But every letter has two times, that of its writing and that of its reading, which may be so separated, even when the post office does its job, that very little of what obtained when the writer wrote will still when the reader reads. And to the units of epistolary fictions yet a third time is added: the actual date of composition, which will not likely correspond to the letterhead date, a function more of plot or form than of history. It is not March 2, 1969: when I began this letter it was October 30, 1973: an inclement Tuesday morning in Baltimore, Maryland. The Viet Nam War was “over”; its peacemakers were honored with the Nobel Prize; the latest Arab-Israeli war, likewise “over,” had preempted our attention, even more so the “energy crisis” it occasioned, and the Watergate scandals and presidential-impeachment moves — from which neither of those other crises perfectly diverted us. The campuses were quiet; the peacetime draft had ended; détente had been declared with Russia and proposed with China — unthinkable in 1969!—but the American defense budget was more enormous than ever. In Northern Ireland the terrorism continued; the generals had taken over in Greece and Chile, and Juan Peron was back in Argentina; Sirhan Sirhan and James Earl Ray were still in jail, joined by Charles Manson and Lieutenant Galley of the My Lai massacre. The Apollo space program was finished; there would not likely be another human being on the moon in this century. We were anticipating the arrival of the newly discovered comet Kohoutek, which promised to be the most spectacular sight in the sky for many decades. Meanwhile the U.S. Supreme Court had struck down all antiabortion laws but retreated from its liberal position on pornography, and the retrials of the Chicago Seven had begun. The prime interest rate was up to 10 %, the Dow-Jones Industrial Average, after a bad year, up to 980, first-class postage up to eight cents an ounce. Airport security measures had virtually eliminated skyjacking except by Palestinian terrorists; the “fuel shortage,” in turn, was occasioning the elimination of many airline flights. Plans for the 1976 U.S. Bicentennial were floundering.

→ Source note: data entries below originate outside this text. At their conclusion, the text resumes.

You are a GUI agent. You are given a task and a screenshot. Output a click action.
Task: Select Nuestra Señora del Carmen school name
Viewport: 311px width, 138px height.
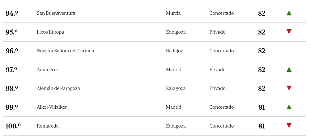click(66, 51)
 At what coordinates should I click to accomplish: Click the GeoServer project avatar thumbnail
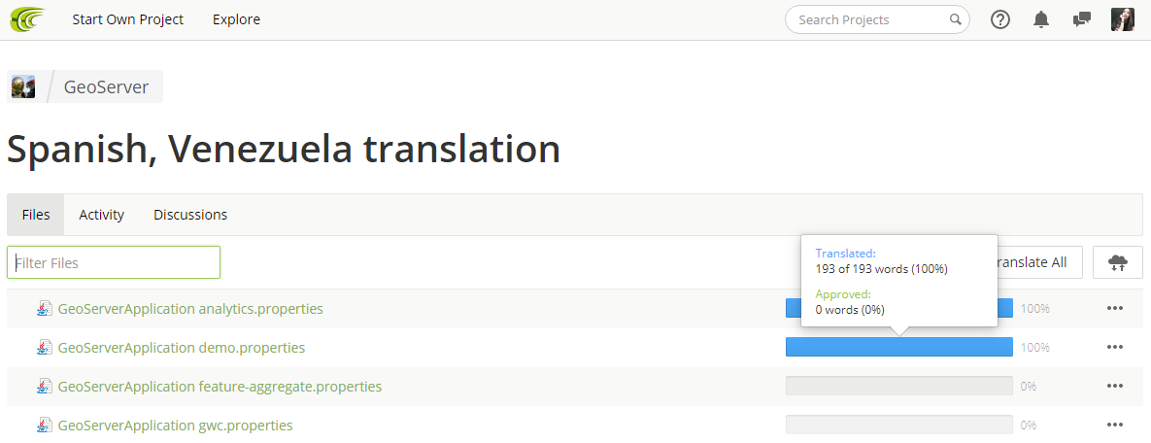click(x=22, y=86)
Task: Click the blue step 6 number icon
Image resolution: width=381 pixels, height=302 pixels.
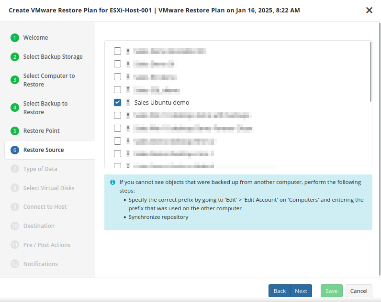Action: point(15,150)
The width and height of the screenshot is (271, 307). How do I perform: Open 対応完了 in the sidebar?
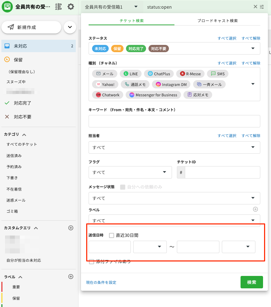click(x=22, y=103)
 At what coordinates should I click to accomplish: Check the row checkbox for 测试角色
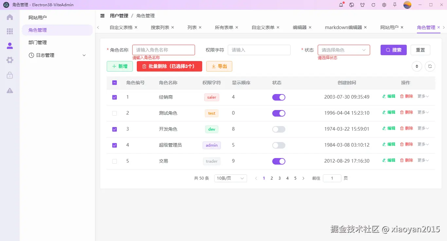(114, 113)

Now it’s not 10/30/73 any longer, either. In the time between my first setting down “March 2, 1969” and now, “now” has become January 1974. Nixon won’t go away; neither will the “energy crisis” or inflation-plus-recession or the dreadfulnesses of nations and their ongoing history. The other astronomical flop, Kohoutek, will, to return in 75,000 years, as may we all. By the time I reach Yours Truly…

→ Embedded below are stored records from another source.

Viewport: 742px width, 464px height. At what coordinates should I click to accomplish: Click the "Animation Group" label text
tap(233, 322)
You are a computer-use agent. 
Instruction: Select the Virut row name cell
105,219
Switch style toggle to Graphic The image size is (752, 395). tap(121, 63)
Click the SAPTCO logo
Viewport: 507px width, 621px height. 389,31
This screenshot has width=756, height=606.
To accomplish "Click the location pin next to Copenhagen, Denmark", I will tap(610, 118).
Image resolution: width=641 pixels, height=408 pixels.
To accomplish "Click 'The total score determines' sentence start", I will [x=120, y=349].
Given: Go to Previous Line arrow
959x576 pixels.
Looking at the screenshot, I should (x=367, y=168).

The plan of LETTERS calls for a second Letter to the Reader at the end of the manuscript, by when what I’ve “now” recorded will seem already as remote as “March 2, 1969.” By the time LETTERS is in print, ditto for what shall be recorded in that final letter. And — to come at last to the last of a letter’s times — by the time your eyes, Reader, review these epistolary fictive a’s-to-z’s, the “United States of America” may be setting about its Tri- or Quadricentennial, or be still floundering through its Bi-, or be a mere memory (may it have become again, in that case, like the first half of one’s life, at least a pleasant memory). Its citizens and the planet’s, not excepting yourself and me, may all be mainly just a few years older. Or perhaps you’re yet to have been conceived, and by the “now” your eyes read now, every person now alive upon the earth will be no longer, most certainly not excepting
Yours truly,
I: The Author to Whom It May Concern. Three concentric dreams of waking.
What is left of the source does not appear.